─── Data records ───

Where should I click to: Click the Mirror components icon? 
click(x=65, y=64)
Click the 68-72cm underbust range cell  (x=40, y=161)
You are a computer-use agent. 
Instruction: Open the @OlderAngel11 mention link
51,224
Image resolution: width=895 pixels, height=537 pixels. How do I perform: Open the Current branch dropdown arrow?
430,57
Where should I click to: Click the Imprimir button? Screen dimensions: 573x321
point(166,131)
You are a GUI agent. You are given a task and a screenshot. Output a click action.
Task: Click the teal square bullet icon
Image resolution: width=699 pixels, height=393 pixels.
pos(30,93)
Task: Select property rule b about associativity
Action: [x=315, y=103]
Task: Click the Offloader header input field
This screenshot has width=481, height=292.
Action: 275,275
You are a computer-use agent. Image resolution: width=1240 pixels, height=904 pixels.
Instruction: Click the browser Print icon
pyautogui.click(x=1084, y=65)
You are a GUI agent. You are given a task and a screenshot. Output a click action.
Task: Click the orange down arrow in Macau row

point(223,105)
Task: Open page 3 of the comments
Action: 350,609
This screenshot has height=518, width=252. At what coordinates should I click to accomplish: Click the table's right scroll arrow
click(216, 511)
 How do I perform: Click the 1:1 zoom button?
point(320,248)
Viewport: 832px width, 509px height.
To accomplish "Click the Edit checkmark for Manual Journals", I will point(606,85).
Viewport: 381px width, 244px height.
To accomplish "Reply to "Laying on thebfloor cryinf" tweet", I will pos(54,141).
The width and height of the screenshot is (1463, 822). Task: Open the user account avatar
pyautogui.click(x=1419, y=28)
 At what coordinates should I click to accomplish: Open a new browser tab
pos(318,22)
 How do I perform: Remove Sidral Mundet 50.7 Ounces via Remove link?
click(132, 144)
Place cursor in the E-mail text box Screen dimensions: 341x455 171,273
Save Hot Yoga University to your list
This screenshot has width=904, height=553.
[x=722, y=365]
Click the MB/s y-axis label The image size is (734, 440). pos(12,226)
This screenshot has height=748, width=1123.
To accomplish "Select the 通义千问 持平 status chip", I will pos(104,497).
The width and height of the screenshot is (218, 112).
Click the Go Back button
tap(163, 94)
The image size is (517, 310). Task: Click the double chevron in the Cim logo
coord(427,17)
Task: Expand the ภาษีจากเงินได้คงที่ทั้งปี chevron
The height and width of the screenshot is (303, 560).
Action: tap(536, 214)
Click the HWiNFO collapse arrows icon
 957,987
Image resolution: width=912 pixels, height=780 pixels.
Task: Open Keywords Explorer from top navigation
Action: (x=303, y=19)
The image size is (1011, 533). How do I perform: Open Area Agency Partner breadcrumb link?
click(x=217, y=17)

───

To do
Find "Place cursor in" in the entries above and copy that whole line exactly, then each line after it through the line that contains "This screenshot has height=748, width=1123.".

The completed task
Place cursor in the E-mail text box Screen dimensions: 341x455 171,273
Save Hot Yoga University to your list
This screenshot has width=904, height=553.
[x=722, y=365]
Click the MB/s y-axis label The image size is (734, 440). pos(12,226)
This screenshot has height=748, width=1123.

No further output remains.